__INFORMATION GIVEN__:
━━━━━━━━━━━━━━━━
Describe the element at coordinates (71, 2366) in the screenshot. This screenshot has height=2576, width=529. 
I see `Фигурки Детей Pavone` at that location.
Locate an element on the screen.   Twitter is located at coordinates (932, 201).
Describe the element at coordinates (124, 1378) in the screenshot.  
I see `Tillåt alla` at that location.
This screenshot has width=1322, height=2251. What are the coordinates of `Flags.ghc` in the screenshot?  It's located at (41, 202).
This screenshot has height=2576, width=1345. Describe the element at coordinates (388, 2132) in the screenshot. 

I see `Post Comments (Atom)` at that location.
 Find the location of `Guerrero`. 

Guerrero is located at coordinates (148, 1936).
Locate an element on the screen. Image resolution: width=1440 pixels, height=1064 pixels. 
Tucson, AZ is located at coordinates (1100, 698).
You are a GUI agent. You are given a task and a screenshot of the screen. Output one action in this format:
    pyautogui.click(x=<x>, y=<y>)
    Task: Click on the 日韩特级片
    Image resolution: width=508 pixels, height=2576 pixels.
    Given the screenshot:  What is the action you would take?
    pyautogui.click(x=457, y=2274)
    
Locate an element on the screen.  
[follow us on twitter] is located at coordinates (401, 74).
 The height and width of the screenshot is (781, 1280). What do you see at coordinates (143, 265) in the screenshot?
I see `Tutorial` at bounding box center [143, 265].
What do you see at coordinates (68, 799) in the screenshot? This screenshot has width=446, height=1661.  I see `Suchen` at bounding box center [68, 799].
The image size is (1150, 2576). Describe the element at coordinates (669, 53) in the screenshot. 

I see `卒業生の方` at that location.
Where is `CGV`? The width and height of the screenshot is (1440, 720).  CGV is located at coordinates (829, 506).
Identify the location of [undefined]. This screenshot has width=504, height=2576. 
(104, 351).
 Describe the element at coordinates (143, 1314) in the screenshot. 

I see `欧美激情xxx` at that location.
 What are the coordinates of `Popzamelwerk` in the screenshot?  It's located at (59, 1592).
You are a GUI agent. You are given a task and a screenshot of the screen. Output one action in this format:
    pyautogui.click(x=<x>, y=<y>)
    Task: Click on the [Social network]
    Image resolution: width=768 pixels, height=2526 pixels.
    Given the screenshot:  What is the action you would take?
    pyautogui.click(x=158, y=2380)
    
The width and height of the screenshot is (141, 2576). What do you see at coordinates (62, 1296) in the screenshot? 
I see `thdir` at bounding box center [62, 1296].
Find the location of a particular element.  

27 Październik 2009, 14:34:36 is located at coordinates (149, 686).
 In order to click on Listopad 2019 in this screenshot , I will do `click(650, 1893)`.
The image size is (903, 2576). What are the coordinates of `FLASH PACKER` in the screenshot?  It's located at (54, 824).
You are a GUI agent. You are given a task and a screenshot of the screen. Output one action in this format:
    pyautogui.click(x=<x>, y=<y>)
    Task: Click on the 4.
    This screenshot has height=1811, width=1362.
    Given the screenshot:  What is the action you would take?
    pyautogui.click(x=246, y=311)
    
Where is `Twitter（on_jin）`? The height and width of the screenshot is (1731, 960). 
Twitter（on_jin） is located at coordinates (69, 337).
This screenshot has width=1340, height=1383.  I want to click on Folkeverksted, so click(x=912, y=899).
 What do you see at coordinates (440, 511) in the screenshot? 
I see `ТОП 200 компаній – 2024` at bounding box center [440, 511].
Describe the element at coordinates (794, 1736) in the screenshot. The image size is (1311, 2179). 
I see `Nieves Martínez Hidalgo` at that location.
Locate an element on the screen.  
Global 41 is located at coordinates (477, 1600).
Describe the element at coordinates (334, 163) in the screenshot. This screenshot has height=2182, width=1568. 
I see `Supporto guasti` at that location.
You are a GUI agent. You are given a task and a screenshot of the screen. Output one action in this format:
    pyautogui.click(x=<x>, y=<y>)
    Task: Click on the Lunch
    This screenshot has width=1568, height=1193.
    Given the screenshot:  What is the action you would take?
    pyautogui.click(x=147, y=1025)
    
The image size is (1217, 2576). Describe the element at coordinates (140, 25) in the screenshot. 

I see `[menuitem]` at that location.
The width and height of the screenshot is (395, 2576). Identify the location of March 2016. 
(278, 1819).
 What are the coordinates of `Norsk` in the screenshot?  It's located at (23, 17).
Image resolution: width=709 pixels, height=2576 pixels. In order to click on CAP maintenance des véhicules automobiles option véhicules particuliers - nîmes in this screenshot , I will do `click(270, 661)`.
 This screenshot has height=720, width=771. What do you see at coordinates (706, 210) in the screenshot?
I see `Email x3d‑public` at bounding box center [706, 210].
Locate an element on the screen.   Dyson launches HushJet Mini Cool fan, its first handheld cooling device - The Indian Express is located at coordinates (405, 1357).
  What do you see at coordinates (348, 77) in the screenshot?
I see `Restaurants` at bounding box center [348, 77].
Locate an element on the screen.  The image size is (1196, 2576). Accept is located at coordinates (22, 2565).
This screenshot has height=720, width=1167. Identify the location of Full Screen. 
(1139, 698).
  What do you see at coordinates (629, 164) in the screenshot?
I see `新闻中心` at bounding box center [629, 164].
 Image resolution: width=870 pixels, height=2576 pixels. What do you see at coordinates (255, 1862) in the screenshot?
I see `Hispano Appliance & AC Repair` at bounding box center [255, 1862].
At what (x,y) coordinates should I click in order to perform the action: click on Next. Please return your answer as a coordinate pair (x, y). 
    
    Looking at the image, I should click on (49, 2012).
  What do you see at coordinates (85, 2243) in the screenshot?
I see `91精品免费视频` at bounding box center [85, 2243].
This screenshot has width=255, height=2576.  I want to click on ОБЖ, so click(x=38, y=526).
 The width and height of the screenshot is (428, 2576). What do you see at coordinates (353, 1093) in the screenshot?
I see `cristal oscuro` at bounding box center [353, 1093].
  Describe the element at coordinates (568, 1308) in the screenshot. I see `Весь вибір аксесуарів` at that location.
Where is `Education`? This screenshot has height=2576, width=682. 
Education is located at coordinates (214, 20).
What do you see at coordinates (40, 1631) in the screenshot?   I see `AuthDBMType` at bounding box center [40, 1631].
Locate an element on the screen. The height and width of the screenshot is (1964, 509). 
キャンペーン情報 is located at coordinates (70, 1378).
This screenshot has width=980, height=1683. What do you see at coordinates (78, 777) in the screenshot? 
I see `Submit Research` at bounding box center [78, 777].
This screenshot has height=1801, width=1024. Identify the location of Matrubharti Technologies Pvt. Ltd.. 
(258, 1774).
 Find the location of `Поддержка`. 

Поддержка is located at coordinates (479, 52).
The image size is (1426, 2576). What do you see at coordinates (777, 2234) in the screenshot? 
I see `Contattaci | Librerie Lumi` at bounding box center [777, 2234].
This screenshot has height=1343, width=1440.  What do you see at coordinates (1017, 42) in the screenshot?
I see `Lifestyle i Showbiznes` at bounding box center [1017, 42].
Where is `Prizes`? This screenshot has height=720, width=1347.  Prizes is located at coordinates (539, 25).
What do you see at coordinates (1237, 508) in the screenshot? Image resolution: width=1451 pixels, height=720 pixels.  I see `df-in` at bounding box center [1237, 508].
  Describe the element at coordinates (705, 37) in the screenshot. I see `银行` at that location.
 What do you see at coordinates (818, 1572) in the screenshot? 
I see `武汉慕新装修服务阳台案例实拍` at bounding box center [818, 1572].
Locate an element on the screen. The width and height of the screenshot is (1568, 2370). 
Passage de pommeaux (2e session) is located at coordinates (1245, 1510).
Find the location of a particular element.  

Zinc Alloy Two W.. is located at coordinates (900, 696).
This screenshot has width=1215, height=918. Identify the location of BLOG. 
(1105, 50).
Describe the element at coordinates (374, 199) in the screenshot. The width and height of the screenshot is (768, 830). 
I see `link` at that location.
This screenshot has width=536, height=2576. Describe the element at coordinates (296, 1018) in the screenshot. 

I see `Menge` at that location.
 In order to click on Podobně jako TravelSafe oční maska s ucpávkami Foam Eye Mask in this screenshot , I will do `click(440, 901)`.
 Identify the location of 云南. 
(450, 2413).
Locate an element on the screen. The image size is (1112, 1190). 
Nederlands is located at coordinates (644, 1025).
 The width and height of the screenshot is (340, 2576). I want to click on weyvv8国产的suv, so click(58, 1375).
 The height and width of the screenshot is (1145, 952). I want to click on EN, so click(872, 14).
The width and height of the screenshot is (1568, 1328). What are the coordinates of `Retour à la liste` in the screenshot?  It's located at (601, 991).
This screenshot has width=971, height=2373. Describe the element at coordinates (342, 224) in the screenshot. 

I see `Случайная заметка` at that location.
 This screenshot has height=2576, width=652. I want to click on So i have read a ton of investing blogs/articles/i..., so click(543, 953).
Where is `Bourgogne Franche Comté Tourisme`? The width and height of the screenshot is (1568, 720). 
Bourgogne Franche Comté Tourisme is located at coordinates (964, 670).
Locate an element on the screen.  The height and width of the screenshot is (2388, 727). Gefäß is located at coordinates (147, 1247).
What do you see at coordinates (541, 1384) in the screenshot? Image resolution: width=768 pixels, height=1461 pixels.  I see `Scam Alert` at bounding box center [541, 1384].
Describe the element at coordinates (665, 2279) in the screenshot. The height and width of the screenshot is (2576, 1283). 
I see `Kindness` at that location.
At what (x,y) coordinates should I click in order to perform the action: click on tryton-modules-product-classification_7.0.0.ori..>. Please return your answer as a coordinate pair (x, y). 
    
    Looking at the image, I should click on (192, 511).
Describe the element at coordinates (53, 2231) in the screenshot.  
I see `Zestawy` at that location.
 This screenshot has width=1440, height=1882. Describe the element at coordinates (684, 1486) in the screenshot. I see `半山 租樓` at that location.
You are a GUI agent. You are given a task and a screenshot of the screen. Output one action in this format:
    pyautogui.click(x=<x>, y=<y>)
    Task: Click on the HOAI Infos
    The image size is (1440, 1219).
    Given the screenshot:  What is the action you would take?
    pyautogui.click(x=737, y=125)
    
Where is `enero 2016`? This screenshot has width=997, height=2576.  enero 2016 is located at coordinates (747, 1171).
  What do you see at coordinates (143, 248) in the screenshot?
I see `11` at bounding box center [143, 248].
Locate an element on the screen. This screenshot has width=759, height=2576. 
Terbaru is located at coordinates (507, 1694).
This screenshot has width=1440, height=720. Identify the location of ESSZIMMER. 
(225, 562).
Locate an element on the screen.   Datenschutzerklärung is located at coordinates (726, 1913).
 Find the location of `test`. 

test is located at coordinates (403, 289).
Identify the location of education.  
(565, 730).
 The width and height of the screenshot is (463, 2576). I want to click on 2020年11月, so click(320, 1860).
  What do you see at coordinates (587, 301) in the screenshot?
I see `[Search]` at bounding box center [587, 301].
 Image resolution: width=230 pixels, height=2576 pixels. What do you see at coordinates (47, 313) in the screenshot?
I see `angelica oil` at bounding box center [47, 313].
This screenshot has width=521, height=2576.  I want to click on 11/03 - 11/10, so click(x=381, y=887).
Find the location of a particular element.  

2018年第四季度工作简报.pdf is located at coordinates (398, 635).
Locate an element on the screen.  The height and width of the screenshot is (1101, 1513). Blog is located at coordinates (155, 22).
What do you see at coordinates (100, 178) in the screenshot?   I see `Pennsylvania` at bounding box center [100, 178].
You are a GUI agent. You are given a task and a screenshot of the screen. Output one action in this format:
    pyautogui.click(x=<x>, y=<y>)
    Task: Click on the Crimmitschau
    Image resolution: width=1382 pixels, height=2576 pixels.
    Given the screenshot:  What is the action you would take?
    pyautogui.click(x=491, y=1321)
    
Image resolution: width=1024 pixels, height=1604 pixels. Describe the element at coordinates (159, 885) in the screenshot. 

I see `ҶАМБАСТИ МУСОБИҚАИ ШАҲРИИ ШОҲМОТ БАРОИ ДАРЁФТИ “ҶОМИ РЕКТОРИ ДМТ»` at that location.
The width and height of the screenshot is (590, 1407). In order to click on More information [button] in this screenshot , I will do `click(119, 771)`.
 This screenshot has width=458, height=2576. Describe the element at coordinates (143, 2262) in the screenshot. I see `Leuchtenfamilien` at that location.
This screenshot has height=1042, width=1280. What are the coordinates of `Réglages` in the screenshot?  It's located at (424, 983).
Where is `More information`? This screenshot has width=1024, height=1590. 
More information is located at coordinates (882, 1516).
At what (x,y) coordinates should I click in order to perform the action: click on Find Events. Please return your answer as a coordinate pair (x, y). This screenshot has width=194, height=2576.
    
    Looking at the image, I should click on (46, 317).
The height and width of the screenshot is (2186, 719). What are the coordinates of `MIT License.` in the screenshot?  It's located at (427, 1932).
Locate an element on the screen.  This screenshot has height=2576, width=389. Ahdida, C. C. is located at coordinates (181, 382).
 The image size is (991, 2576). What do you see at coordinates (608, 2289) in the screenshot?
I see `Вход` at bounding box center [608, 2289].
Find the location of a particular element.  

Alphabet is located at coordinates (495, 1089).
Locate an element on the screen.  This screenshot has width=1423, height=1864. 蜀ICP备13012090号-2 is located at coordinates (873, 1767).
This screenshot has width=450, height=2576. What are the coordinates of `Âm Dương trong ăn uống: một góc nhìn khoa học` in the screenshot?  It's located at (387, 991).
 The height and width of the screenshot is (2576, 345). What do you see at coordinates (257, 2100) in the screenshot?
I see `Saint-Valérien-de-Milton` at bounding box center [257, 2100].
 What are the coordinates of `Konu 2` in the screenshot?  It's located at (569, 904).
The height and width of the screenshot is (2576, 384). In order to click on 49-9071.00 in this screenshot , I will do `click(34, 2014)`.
━━━━━━━━━━━━━━━━
__GOAL OF THE EXERCISE__: Update the material from the line with "coordinates (873, 1767)." through the last line by changing "Konu 2" to "Topic 2", and give only those lines, with everything else unchanged.

__RESULT__:
Locate an element on the screen.  This screenshot has width=1423, height=1864. 蜀ICP备13012090号-2 is located at coordinates (873, 1767).
This screenshot has width=450, height=2576. What are the coordinates of `Âm Dương trong ăn uống: một góc nhìn khoa học` in the screenshot?  It's located at (387, 991).
 The height and width of the screenshot is (2576, 345). What do you see at coordinates (257, 2100) in the screenshot?
I see `Saint-Valérien-de-Milton` at bounding box center [257, 2100].
 What are the coordinates of `Topic 2` in the screenshot?  It's located at (569, 904).
The height and width of the screenshot is (2576, 384). In order to click on 49-9071.00 in this screenshot , I will do `click(34, 2014)`.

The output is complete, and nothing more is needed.